Data Preparation Tab

For Data preparation step, you can use the options on the Data preparation tab to open or connect a data file for the analysis from a local machine or from a URL server. You can also use this section to apply data transformations, identify and review specific variables for the analysis, select a labeling variable for identifying specific case names to be used in the analysis, remove duplicate cases from the data and specify the use of a sample data set.

Element Name Description
Open/Connect data file Displays the Select Data Source dialog box and select the data file for the analysis.

Data Miner Recipes data files are saved in the standard Statistica format with extension *.sta.

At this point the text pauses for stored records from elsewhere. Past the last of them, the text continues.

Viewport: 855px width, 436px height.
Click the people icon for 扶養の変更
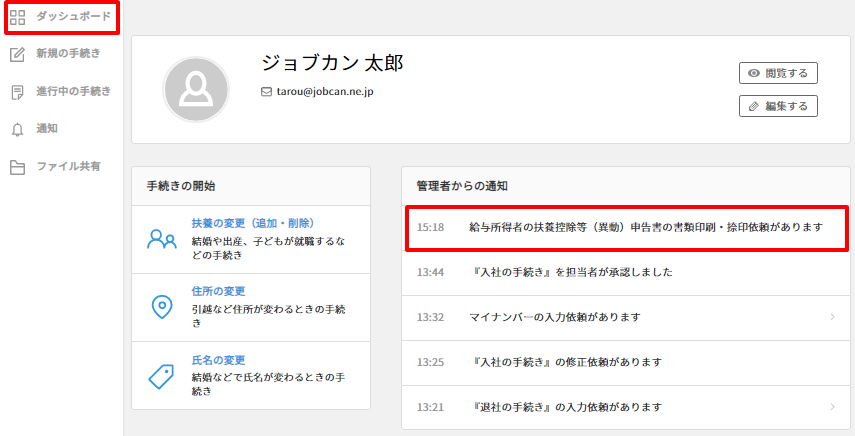(161, 239)
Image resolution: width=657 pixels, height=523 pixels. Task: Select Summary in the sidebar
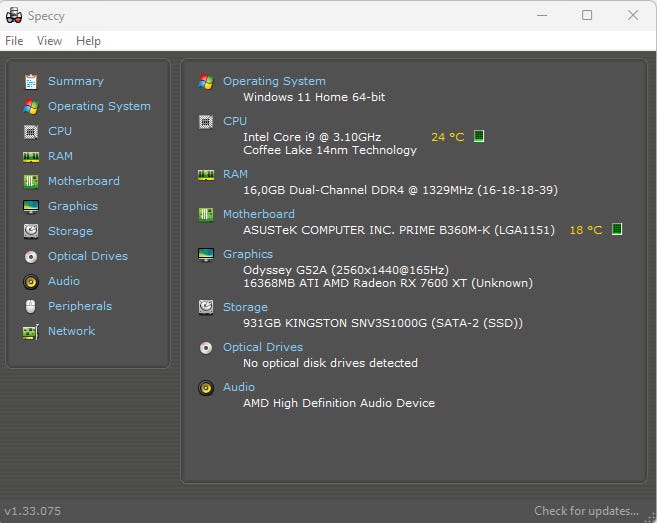(75, 81)
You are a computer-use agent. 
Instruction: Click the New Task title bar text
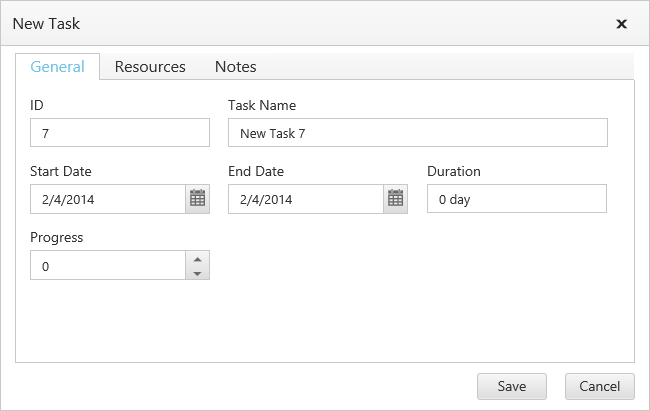(46, 23)
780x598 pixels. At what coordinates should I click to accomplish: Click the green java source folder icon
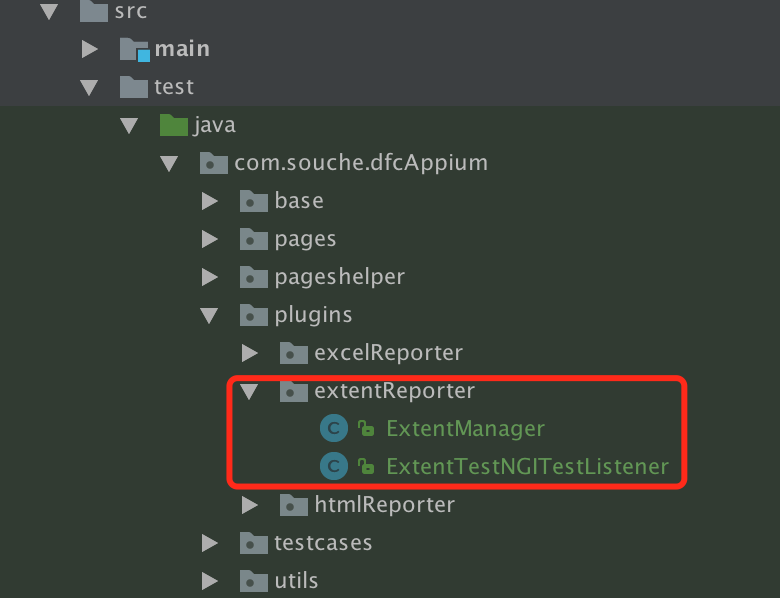(174, 125)
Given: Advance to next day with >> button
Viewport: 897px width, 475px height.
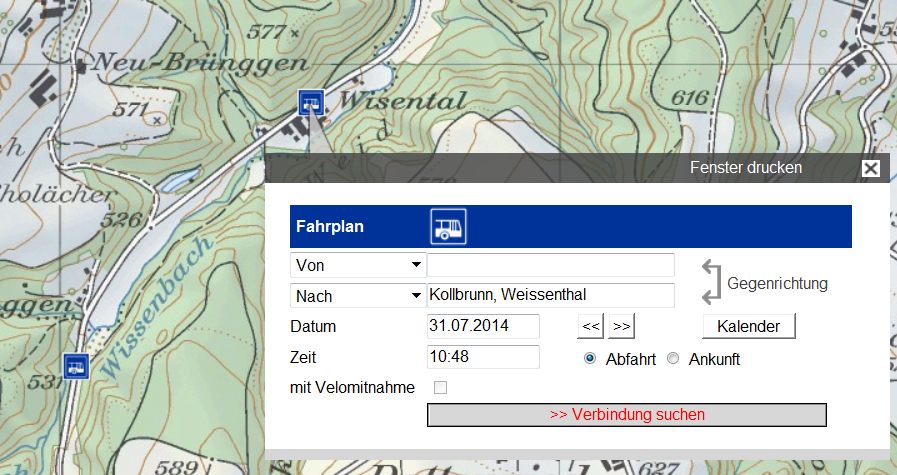Looking at the screenshot, I should (621, 326).
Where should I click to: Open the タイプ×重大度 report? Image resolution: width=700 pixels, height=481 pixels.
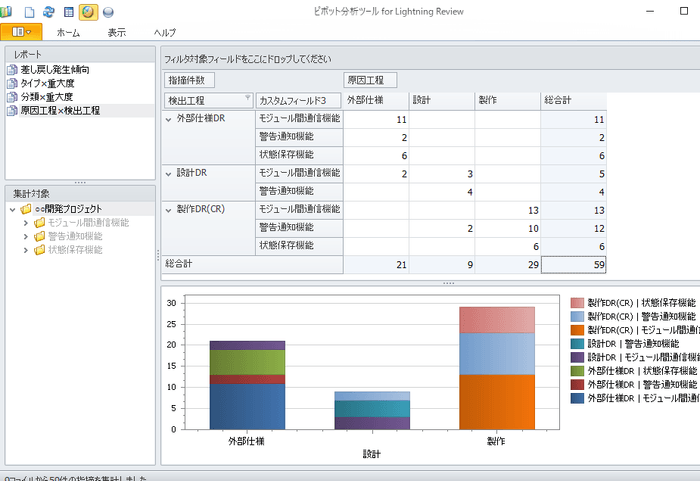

If you have completed subsequent steps in this project, opening a different data file invalidates those steps. Hence, if you click the Open/Connect data file button while a project is in process, you are asked if you want to delete the subsequent steps of the project (if any).
  1. Click No to cancel or Yes to proceed, in which case you are prompted to save the current project with the display of a Save as dialog box.
Apply data transformations Displays the Batch Transformation Formulas dialog box, which contains options to supplement the data transformation formulas built into the Statistica spreadsheet.

You can enter several transformation formulas into a text editor and evaluate these transformations in sequence, one by one. Any transformation you choose is also be applied to new data during deployment.

Select variables Displays a five-list variable selection dialog box, which is used to choose variables for the analysis.

You can select continuous and categorical targets, continuous and categorical predictors, and a validation sample variable.

Select labels(s) Displays a single list variable selection dialog box, which is used to identify one or more labeling variables for identifying specific cases from the data set for use in the analysis.

Note that case labels (ID) must be unique. If the selected variable does contain duplicate labels (for example two or more cases with the same label (ID) or the case names contain duplicate labels, the Next step fails and you are prompted to review the data set for duplicate names before continuing to the next step.

Use sample dataset You can select this check box to extract a random sample from the original data set and use that sample as the data for the analysis.

By default, this check box is selected for large data files and cleared for smaller data sets. The default selection is to use Systematic random sampling with K =1. Additional sampling methods are specified on the Advanced tab.

Remove duplicate record(s) You can select this check box to remove duplicate records from the data set.

Options for defining duplicate records are available on the Advanced tab.

Variables Displays the variable's type (continuous or categorical) and role (input, output and validation sample).

Changes to a variable's type or role are made by clicking the Select variables button.